[Consigne] Écrivez la suite de l'article sur Albrecht Dürer et Tumblr, s'il vous plaît, en reprenant juste après sa dernière phrase.

[Extrait à lire]
============

Et si Albrecht Dürer avait eu un Tumblr ?
:: S.I.Lex :: - calimaq, 9/08/2012
Imaginons un instant que le peintre et graveur Albrecht Dürer soit soudainement transporté depuis la Renaissance jusqu’à notre époque et que pour diffuser ses oeuvres, il décide d’ouvrir un profil sur la plateforme de microbbloging Tumblr…
L’hypothèse peut paraître un brin saugrenue, mais une telle manipulation de l’espace-temps constituerait une expérience fascinante. Car Dürer fut l’un des artistes les plus copiés en son temps et il était particulièrement susceptible vis-à-vis des reproductions de ses créations réalisées sans autorisation, notamment ses gravures.
En témoigne par exemple ce texte inséré en 1511 à la fin d’un recueil de gravures consacrées à la Vie de la Vierge, destiné à avertir les éventuels contrefacteurs que l’artiste bénéficiait d’un privilège accordé par l’Empereur Maximilien :
Malheur à toi, voleur du travail et du talent d’autrui. Garde-toi de poser ta main téméraire sur cette oeuvre. Ne sais-tu pas ce que le très glorieux Empereur Romain Maximilien nous a accordé ? – que personne ne soit autorisé à imprimer à nouveau ces images à partir de faux bois, ni à les vendre sur tout le territoire de l’Empire. Et si tu fais cela, par dépit ou par convoitise, sache que non seulement tes biens seraient confisqués, mais tu te mettrais également toi-même en grand danger.
Avouez que c’est légèrement plus intimidant que notre “Copyright : tous droits réservés”… Le parallèle avec le copyright est cependant justifié, car ce priviliège d’imprimerie constituait – mutadis mutandis – dans l’Europe des 15ème et 16ème siècles l’ancêtre de notre droit d’auteur, permettant de bénéficier d’une exclusivité de reproduction, garantie par le Prince, sur un territoire donné.
Imaginons donc que Dürer voyage jusqu’à l’âge numérique et commence à poster ses fabuleuses gravures sur Tumblr. Il verrait sans doute celles-ci se propager comme une traînée de poudre sur ce média social, qui est spécialement profilé pour permettre la reprise en un clic d’images et d’autres contenus trouvés sur la Toile. Il encourage également ses utilisateurs à re-publier des billets postés par d’autres membres de la plateforme (action désignée par le terme reblogging).

============

[Données enregistrées]
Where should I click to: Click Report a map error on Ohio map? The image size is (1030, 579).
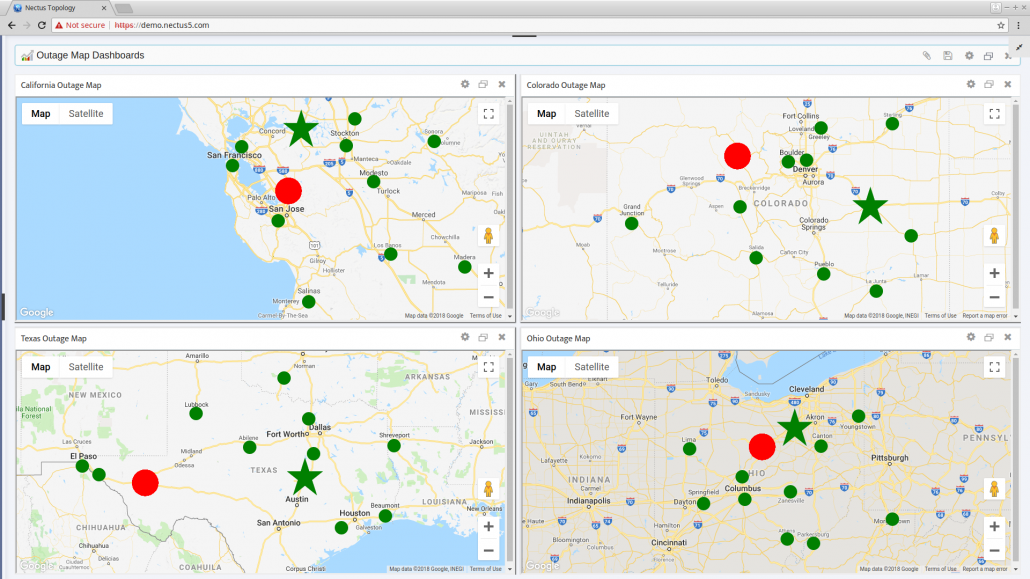986,568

============

[Résultat de l'exercice]
C’est tellement vrai que la plupart d’entre eux ne postent jamais de contenus originaux, mais se contentent de rediffuser ceux qu’ils voient passer, en lien avec un de leurs centres d’intérêt donné, accompagnés ou non de commentaires. Ces “collections” sur Tumblr forment des Visual Bookmarks, qui préfiguraient les pratiques de curation de contenus et ce qui a explosé aujourd’hui avec un site comme Pinterest, dédié entièrement à la reprise d’images.
Gageons qu’Albrecht Dürer n’aurait sans doute que fort peu apprécié de voir ses oeuvres ainsi passées à la moulinette numérique des médias sociaux. A la Renaissance, alors que les techniques de gravures et d’imprimerie commençaient à permettre la reproduction en nombre des oeuvres d’art, Dürer a été à l’origine d’un des premiers procès intenté par un artiste contre un contrefacteur. Giorgio Vasari raconte en effet dans un de ses ouvrages que l’artiste allemand s’était déplacé jusqu’à Venise pour se plaindre auprès des autorités qu’un graveur nommé Marcantonio Raimondi avait reproduit et vendu une de ses séries de gravures sur bois, en allant jusqu’à contrefaire le fameux monogramme par lequel il signait toutes ses oeuvres.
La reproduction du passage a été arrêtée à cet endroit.